Text der Seite
——————

Mittelschwaebische Nachrichten
Schulanfang
Was Eltern mit Zwillingen erwartet
Kötz Was sich auf dem Esszimmertisch im Haus der Familie Derck in Kötz türmt, ist gewaltig: Schultüte, Schulranzen, Mäppchen, Malkasten und Mappen – und alles in doppelter Ausführung. Denn Mama Dagmar und Papa Andreas haben nicht nur ein Kind, das im September in die Grundschule kommt, sondern mit Elena und Emily werden gleich zwei auf einen Schlag eingeschult. Zwillinge eben. Was sich über sechs Jahre bereits immer wieder gezeigt hat, beweist sich jetzt aufs Neue: Die Kosten schlagen zweifach zu Buche – und zwar gleichzeitig. 400 Euro tauchen bisher auf der Rechnung auf und es fehlt noch einiges. „Das läppert sich schon zusammen“, gesteht Dagmar Derck.

——————

Bereitgestellte Daten
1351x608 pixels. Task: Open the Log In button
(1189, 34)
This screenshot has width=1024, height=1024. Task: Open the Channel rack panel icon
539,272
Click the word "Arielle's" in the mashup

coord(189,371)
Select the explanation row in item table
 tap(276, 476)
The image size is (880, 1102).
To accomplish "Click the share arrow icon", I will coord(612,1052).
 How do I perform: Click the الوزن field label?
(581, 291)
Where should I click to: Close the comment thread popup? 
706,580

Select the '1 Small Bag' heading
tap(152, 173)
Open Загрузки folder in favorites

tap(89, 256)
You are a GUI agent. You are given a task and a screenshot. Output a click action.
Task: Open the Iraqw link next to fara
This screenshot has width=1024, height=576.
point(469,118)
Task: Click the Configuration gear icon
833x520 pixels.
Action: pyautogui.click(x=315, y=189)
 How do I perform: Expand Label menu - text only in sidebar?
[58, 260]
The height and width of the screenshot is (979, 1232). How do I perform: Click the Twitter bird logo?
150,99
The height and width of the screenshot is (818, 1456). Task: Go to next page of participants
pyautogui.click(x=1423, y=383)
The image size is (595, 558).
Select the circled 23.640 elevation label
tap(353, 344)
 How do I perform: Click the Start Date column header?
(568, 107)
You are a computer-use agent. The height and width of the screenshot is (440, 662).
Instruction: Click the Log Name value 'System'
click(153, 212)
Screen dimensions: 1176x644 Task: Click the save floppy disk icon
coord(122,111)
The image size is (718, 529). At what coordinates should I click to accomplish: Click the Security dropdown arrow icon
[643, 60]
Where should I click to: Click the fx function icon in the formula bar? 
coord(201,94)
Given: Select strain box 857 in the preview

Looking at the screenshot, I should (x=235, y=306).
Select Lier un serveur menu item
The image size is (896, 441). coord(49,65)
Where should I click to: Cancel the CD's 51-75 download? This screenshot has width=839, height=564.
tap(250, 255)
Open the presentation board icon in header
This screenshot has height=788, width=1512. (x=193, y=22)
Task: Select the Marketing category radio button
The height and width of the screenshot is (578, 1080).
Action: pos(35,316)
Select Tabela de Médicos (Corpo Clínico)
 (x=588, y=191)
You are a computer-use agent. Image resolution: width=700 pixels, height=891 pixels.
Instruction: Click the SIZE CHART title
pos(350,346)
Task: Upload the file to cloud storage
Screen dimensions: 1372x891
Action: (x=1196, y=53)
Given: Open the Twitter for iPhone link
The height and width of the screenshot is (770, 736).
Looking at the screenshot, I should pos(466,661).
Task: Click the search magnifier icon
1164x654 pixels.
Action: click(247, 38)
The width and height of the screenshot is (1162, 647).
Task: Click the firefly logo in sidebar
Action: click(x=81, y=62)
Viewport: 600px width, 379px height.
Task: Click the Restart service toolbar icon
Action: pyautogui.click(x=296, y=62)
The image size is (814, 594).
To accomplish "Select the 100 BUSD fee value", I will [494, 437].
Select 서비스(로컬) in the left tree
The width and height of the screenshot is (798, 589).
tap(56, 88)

——————

Wie heißen laut dem Text der Seite die Zwillinge der Familie Derck, die im September eingeschult werden?

Schriftliche Antwort
Elena und Emily.